CDMX a 9 de Febrero, 2026.- Detrás del triunfalismo por la reducción del 20% en la deuda financiera de Petróleos Mexicanos (PEMEX), que hoy se sitúa en 84,500 millones de dólares, se esconde una realidad más compleja: el «desendeudamiento» no proviene de una generación de flujo propia, sino de una transferencia masiva desde el bolsillo de los contribuyentes.

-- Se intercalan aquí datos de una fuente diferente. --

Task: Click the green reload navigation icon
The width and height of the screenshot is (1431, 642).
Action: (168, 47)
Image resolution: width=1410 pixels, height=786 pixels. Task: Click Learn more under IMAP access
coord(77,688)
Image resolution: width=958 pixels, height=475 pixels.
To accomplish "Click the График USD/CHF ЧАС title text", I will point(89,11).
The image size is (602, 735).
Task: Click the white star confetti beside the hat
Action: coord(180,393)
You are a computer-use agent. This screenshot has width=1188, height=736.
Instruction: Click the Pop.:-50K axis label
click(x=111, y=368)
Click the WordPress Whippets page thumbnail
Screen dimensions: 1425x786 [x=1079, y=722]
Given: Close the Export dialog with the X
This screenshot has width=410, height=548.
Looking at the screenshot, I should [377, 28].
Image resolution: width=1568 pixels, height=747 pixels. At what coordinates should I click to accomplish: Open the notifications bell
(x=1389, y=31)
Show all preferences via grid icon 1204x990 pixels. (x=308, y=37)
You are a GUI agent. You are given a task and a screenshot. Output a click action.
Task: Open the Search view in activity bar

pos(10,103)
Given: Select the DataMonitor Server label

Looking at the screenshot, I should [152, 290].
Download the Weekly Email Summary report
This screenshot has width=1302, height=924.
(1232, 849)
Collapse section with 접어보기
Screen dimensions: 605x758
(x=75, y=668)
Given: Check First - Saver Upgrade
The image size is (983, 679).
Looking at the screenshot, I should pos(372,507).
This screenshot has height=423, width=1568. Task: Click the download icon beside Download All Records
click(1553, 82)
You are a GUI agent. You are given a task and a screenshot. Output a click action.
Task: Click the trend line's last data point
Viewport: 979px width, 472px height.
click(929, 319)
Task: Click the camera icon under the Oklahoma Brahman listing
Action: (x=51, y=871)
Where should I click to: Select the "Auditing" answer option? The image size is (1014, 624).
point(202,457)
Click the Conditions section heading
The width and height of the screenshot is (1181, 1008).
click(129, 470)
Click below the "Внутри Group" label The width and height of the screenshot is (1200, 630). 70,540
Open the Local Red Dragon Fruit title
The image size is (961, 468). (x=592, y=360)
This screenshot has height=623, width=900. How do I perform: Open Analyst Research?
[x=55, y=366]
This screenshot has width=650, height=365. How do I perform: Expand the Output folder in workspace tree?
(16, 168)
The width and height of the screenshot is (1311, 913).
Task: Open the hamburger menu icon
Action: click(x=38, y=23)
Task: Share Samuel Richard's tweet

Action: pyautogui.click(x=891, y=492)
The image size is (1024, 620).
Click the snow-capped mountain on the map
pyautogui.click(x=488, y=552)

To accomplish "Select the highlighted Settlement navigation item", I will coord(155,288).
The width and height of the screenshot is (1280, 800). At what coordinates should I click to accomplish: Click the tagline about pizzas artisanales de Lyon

El costo del «oxígeno» financiero
Para que la petrolera pudiera presumir su nivel de deuda más bajo en 11 años, el Gobierno Federal tuvo que implementar una estrategia de «asistencia total». Esto incluye no solo aportaciones de capital directas desde la Secretaría de Hacienda (SHCP), sino también la implementación del «Derecho Petrolero del Bienestar». Este esquema, lejos de ser un logro operativo, representa una renuncia fiscal: el Estado deja de percibir ingresos por derechos de extracción para que Pemex tenga liquidez, lo que abre un boquete en las finanzas públicas que afecta otros rubros como salud o infraestructura.
Pasivos que no dan tregua
Aunque la paraestatal sacó la chequera para liquidar 390,203 millones de pesos a proveedores, el balance al cierre de 2025 sigue mostrando grietas. Al día de hoy, persiste un saldo pendiente equivalente al 25% de la deuda total con contratistas reportada apenas hace un trimestre. Esta «bola de nieve» con los proveedores locales ha asfixiado a pequeñas y medianas empresas de la cadena productiva en el Golfo, que siguen esperando el pago prometido para marzo de 2026.
Eficiencia bajo la lupa
En el renglón operativo, las dudas persisten. Si bien se celebra una producción de 1.8 millones de barriles diarios, la rentabilidad de este crudo sigue cuestionada ante los altos costos de extracción en campos maduros. Por otro lado, la meta de procesar 1.5 millones de barriles en 2026 depende enteramente de que la Refinería de Dos Bocas y las plantas de Tula y Salina Cruz dejen de ser sumideros de inversión y empiecen a entregar productos terminados de manera constante, algo que hasta la fecha ha sido más una promesa que una métrica cumplida.
Para este año, PEMEX solicita otros 425,000 millones de pesos de inversión. La pregunta que queda en el aire para los analistas de la capital no es cuánto se produce, sino cuánto más le va a costar a la ciudadanía mantener a flote a una empresa que, en el papel, sigue necesitando muletas estatales para caminar.